Child jokes
Q: Why can orphans swim?
A: They have or-fins.
Give a blind kid a gun and tell him it's a hair dryer.
Did you know penguins can actually fly if thrown hard enough... Just like children.
Dad and Mom: -takes one look at Child-
Dad and Mom: "We don't want him."
Orphan: And I took that, personally.
What is red and very rare?
A child in a blender.
Memes
I was walking down Main Street when I saw a child.
I told him, "I will give you 20$ if you get my balls back from the vet."
He replied, "Why did they take your balls sir?"
"Beer plus going to the vet does not work well for everybody, especially when you're a furry."
My dad told me that his dreams were shattered a few years ago.
Then I asked him how many years ago.
He replied with, "When were you born?"
What did Mickey Mouse and Michael Jackson have in common?: (What *didn't* they have in common)
Same red shorts, theme park in their backyard, white glove, soft voices, loved children, they both were black with white faces.

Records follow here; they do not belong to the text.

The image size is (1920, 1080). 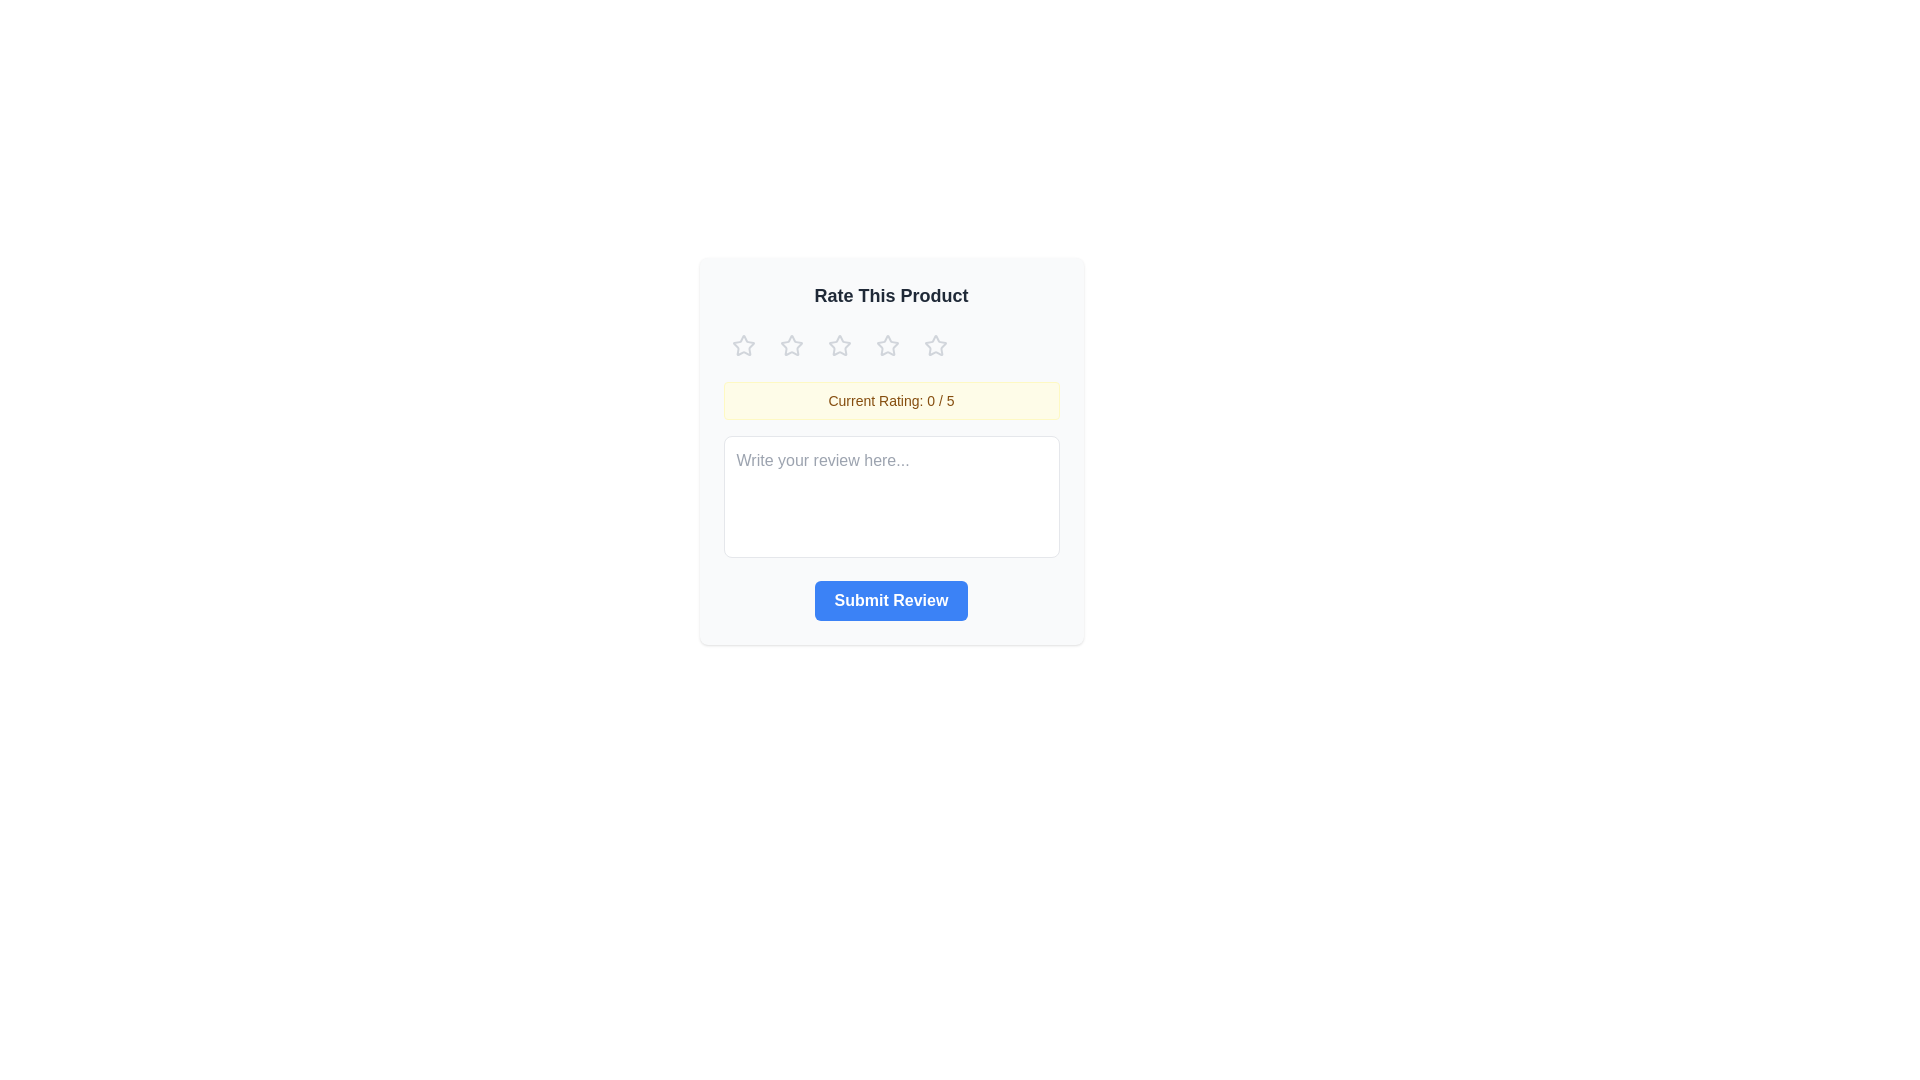 I want to click on the star corresponding to the desired rating 1, so click(x=742, y=345).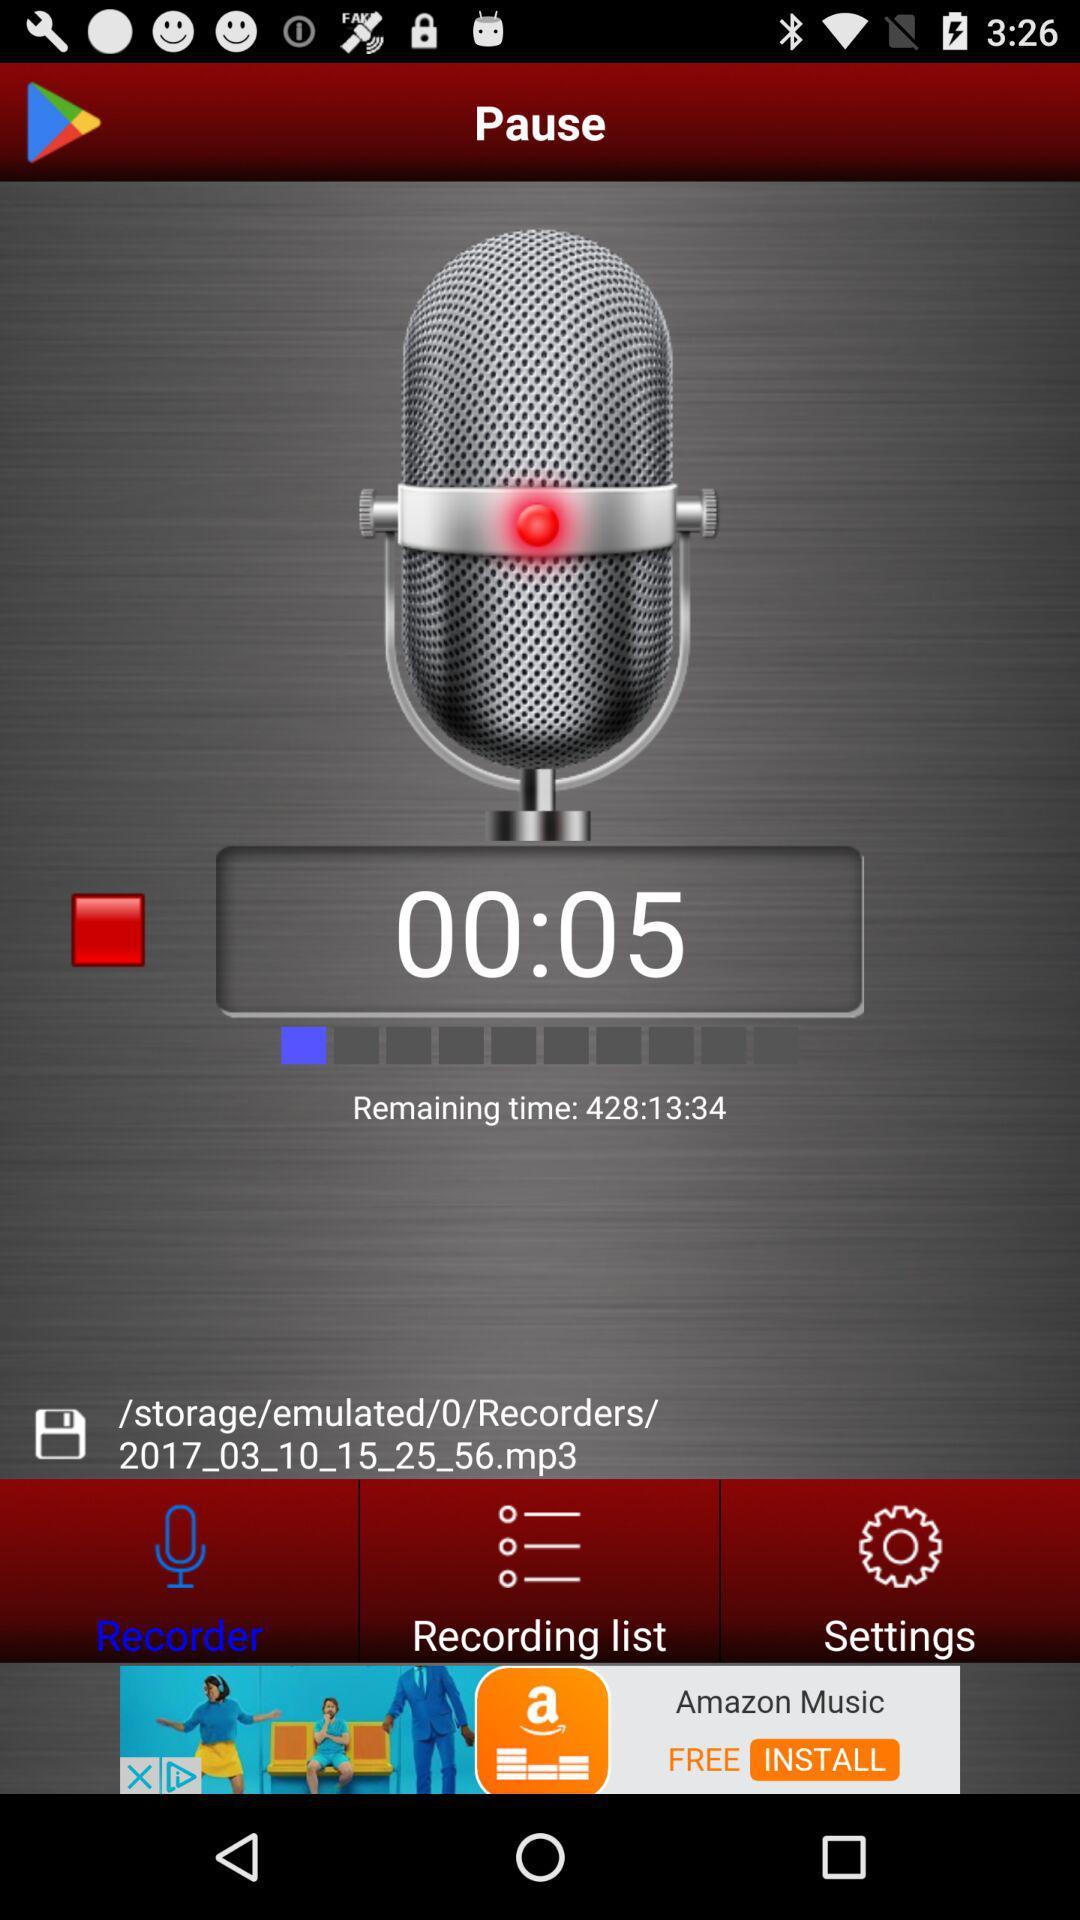 The width and height of the screenshot is (1080, 1920). Describe the element at coordinates (61, 121) in the screenshot. I see `home` at that location.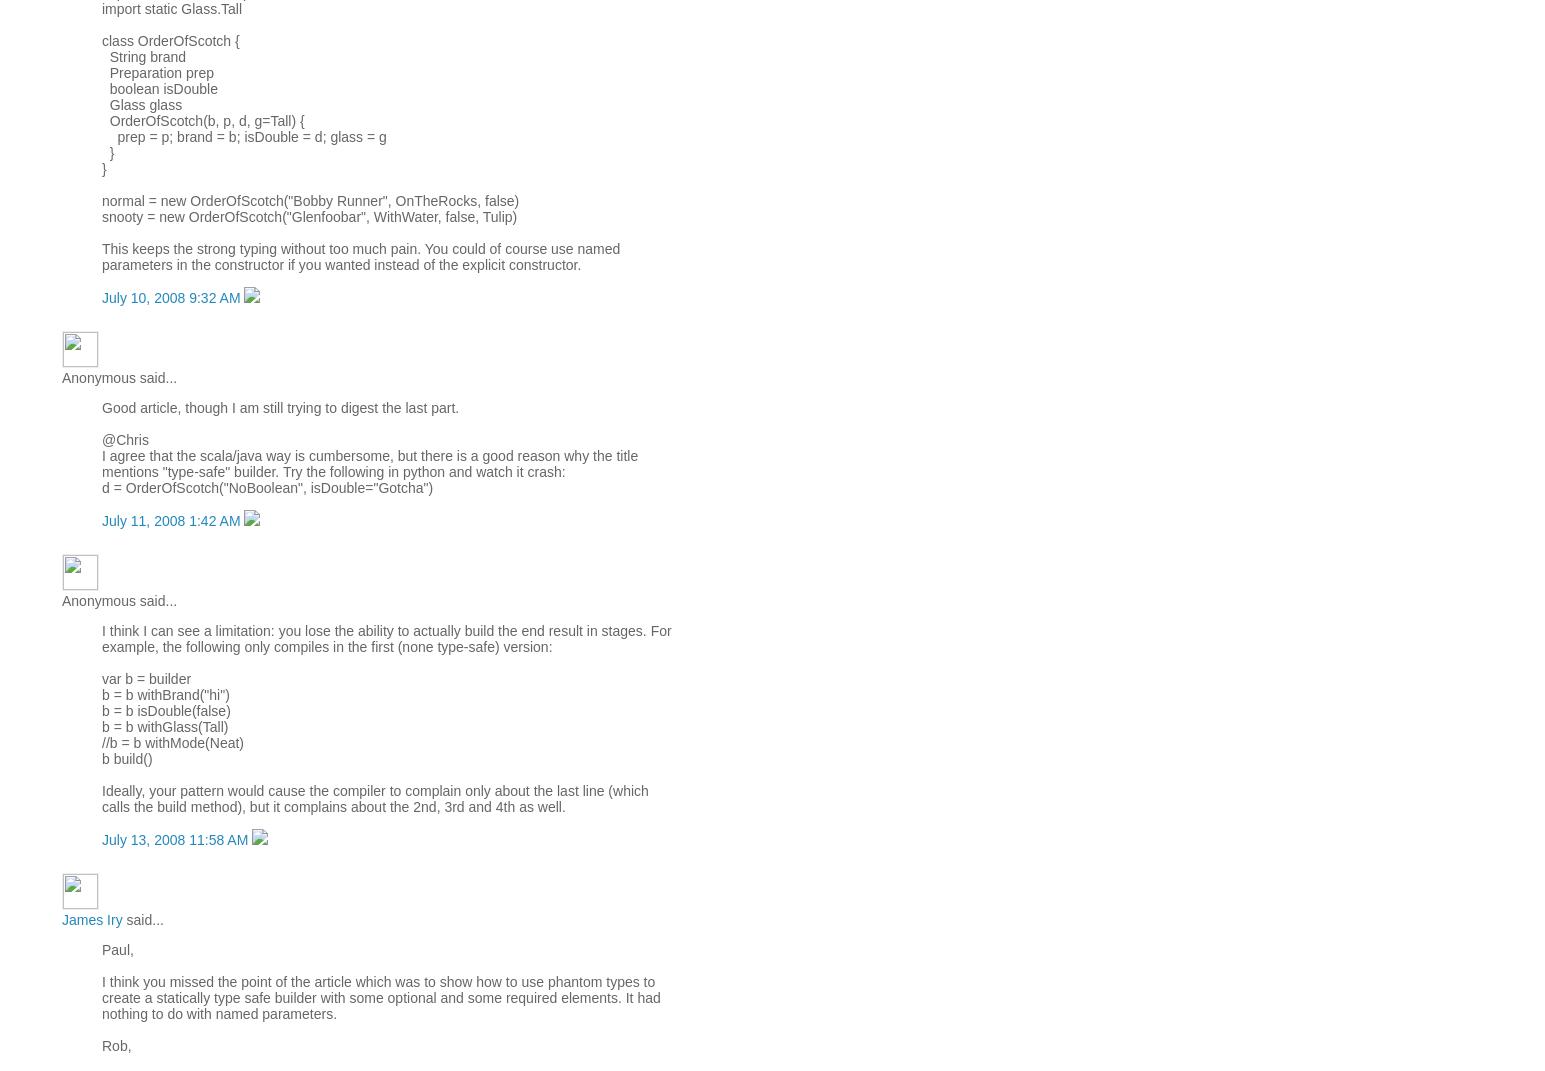 The image size is (1545, 1071). Describe the element at coordinates (373, 797) in the screenshot. I see `'Ideally, your pattern would cause the compiler to complain only about the last line (which calls the build method), but it complains about the 2nd, 3rd and 4th as well.'` at that location.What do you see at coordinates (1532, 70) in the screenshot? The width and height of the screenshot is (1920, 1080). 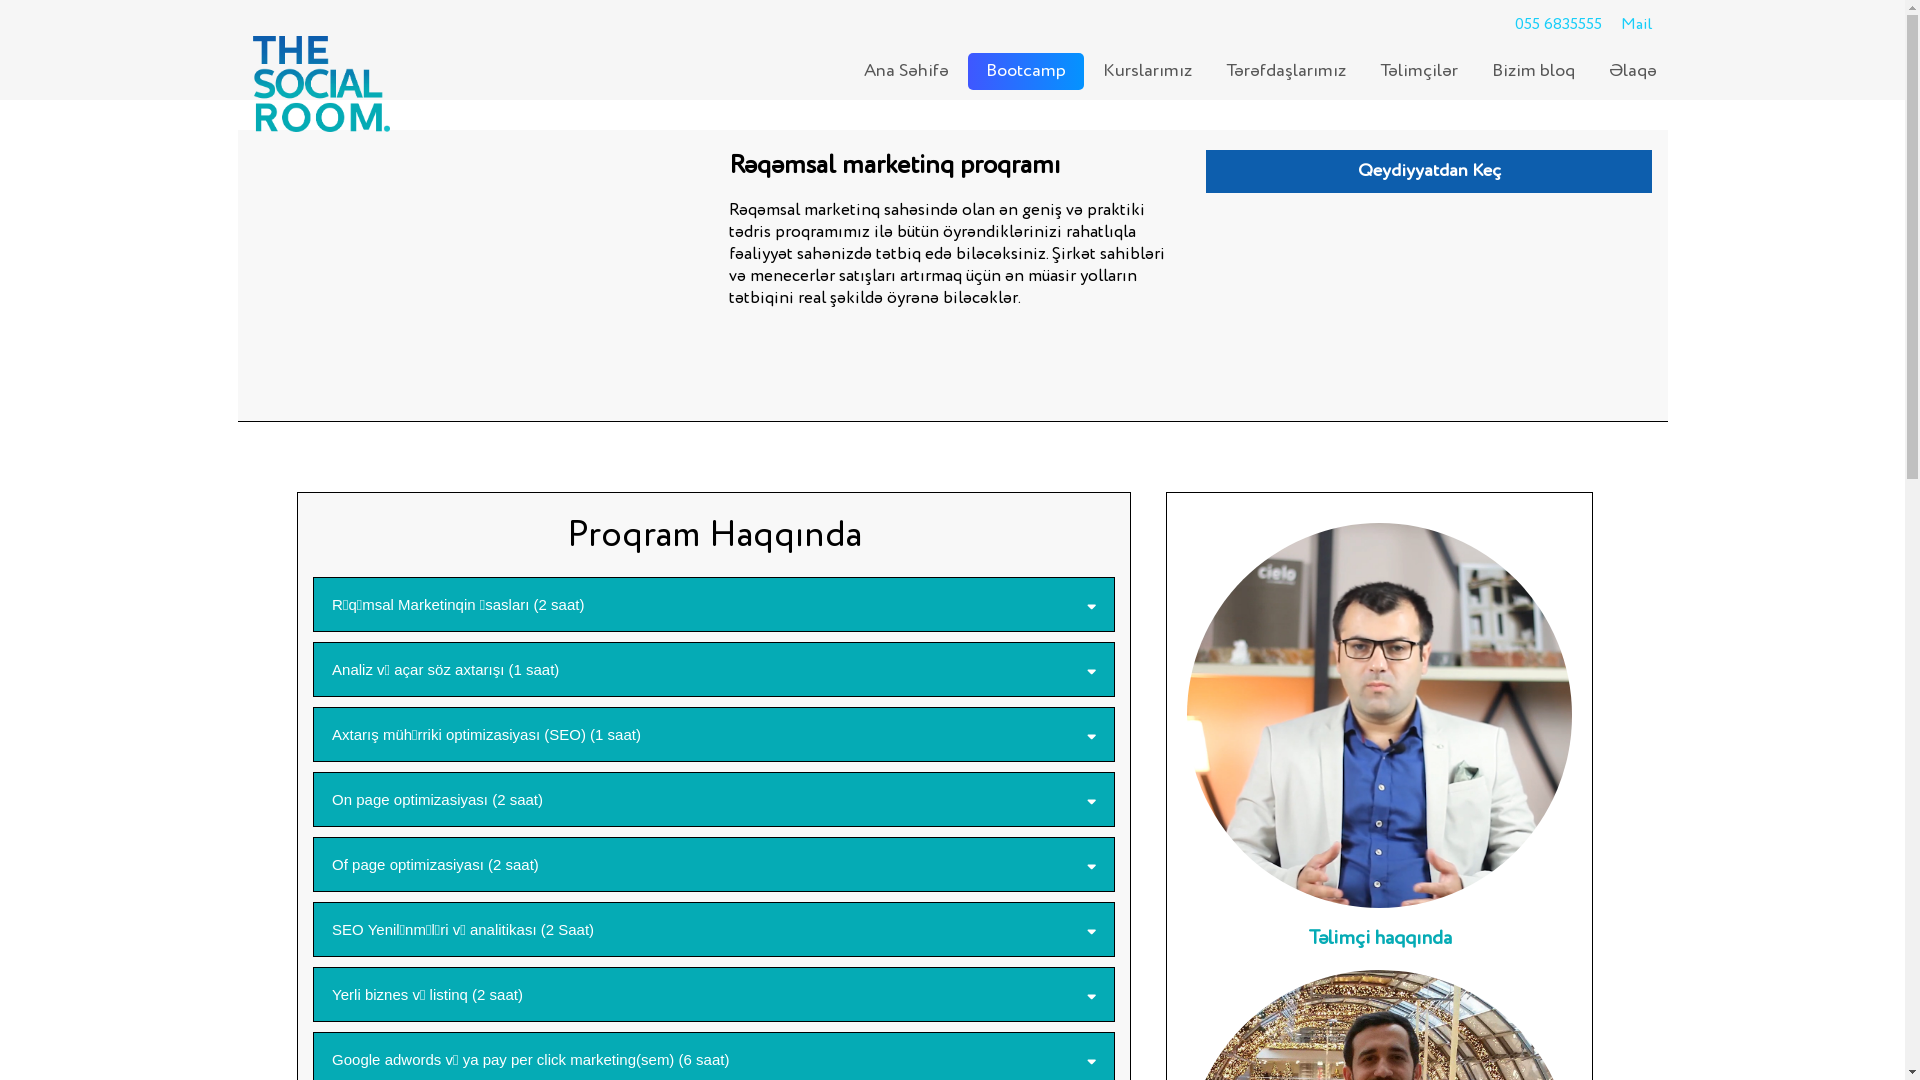 I see `'Bizim bloq'` at bounding box center [1532, 70].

Dark humor is like a kid with cancer.
It never gets old.
You know a piranha can devour a small child in 30 seconds. Anyway, I lost my job at the aquarium today.
What's the difference between a PC and a 6 year old? I don't have to clean out my PC.
Why can’t orphanage kids play baseball?
Cause they don’t know where home is.
Mom: Daddy, stop!
Me: No!
Mom: Ok, I just wanted you to do it like your father.
What’s the difference between an alligator and a child?
You can’t abuse an alligator.
What does Earl Bradley and an Xbox have in common?
They both get turned on by children.
I bought an orphan kid an iPhone.
Guess what? It had no home button.
Why do the orphans love going to the bakery down the street so much? Because their cookies are homemade.
What's the difference between a trampoline and a dead baby?
I take my boots off before jumping on a trampoline.
Officer, I drop-kicked that child in self-defense!
You gotta believe me!
Why do priests perform baptisms? So they can see children wet.